La interminabile attesa di risposte rassicuranti che tardano ad arrivare non può e non deve essere viziata da derive complottiste tendenti a scardinare i contenuti delle notizie ufficiali perché di rischio di veder trasformare la pandemia in un’occasione di visibilità a futuri scopi elettorali è sotto gli occhi di tutti e sarà forse l’autocondanna di Donald Trump, che a novembre di quest’anno chiuderà la campagna elettorale nordamericana per le prossime elezioni presidenziali.

 Vero è, piuttosto, che la sperimentazione mondiale di matrice cinese (come a Whuan) della clausura obbligata senza termine costringe tutti a mutare l’approccio alle nostre relazioni interpersonali, ponendo quesiti inediti sul piano strettamente relazionale sui quali vale la pena di interrogarsi.

Non ci siamo mai chiesti, per esempio, la ragione per cui – differenza di oggi – le nostre nonne non erano affatto inclini agli abbracci e ai baci esagerati verso noi nipotini?  Liquidati come “anaffettivi” sulla base delle illuminate moderne teorie psicologiche, i nostri nonni erano in realtà sopravvissuti alla “febbre spagnola” che nel periodo intorno all’anno 1920 li costrinse, da bambini, a difendersi da questa terribile epidemia, con tanto di isolamento e mascherine sul viso indossate per lungo tempo.

La loro esperienza relazionale fu certamente condizionata da quella pandemia; è quindi possibile ipotizzare qualcosa di così diverso per il futuro dell’umanità di oggi, rispetto a quel che accadde e significò per loro?

Nel delirio opinionistico di tutti contro gli altri e viceversa anche per noia generale a cui si è costretti ad assistere, lascia sembrare che chiunque possa avere ragione e torto contemporaneamente in questa fase, ma la caduta continua in contraddizioni ideologiche senza fine e tristemente prive di una dialettica costruttiva è palesemente evidente.

Mascherata da retorica, con tutta probabilità, potrebbe trattarsi di enorme ed incontenibile paura, quella che tutti soffrono ma che nessuno ha davvero il coraggio di ammettere.

Del resto, i dati confermano che si continua a morire, i negazionisti sono stati costretti a ricredersi, lo stesso Boris Jonson è riuscito a scatenare ilarità, ammalandosi dopo aver terrorizzato gli inglesi sulla necessaria “perdita di cari” per sconfiggere il virus attraverso quel concetto di “immunità di gregge” che dimostrò al mondo di non sapere neanche lui stesso di cosa stesse parlando, ma spaventandosi di certo quando ha iniziato a temere per la sua fine che poi gli è stata miracolosamente risparmiata.

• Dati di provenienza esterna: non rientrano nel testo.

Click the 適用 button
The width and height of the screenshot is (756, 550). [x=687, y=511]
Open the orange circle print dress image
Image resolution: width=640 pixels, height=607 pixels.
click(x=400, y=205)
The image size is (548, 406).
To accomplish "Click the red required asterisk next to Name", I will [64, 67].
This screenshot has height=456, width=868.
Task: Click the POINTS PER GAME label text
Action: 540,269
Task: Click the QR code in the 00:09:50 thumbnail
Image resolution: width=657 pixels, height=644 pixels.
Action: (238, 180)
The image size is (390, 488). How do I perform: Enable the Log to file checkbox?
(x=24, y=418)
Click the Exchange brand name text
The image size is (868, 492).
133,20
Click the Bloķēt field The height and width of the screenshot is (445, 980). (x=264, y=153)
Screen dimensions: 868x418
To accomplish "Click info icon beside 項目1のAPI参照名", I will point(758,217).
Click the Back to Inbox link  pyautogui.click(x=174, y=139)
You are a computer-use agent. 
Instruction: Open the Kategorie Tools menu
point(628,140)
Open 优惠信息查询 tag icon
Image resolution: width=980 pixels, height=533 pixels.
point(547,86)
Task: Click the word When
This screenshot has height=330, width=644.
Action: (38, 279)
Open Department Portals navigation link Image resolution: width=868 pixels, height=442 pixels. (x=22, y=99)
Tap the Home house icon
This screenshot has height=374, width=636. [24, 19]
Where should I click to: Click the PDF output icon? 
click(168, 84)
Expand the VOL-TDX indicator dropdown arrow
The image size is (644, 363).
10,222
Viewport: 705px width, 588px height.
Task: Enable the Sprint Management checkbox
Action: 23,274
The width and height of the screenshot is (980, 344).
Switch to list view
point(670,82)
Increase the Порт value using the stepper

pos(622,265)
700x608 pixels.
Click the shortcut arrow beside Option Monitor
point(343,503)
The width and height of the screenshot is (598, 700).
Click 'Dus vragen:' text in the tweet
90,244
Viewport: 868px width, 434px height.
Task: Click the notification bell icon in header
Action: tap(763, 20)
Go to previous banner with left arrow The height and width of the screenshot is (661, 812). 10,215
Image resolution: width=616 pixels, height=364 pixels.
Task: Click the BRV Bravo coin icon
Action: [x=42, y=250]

In sintesi finale, posto che il virus non viene volontariamente a sedersi a tavoli di trattative con capi di governo (anche se spesso appare trattato alle stregua di un leader  animato), o che si tratti di violenza in famiglia (pare che i dati siano in aumento peggiorativo), o di depressione da solitudine (siamo animali sociali e il contatto con gli altri è vitale) o di “bullismo istituzionale” (come è stato definito l’attacco del Governo alle opposizioni), questo piccolo assassino, invisibile e incomprensibile che uccide provocando una morte orribile, fa vacillare e mettere a serio rischio gli equilibri delle vite quotidiane di tutti gli abitanti del pianeta.

Ma un buon popolo, anche se psichicamente imploso, potrà certamente contare da domani stesso sul recupero di individui migliori, meno spudorati ma più igienizzati, meno festaioli ma più filosofi, meno tattili ma più telematizzati, meno affamati ma più colti in un ambiente sanificato da questo incredibile “fermo tecnico” generalizzato di tutti noi.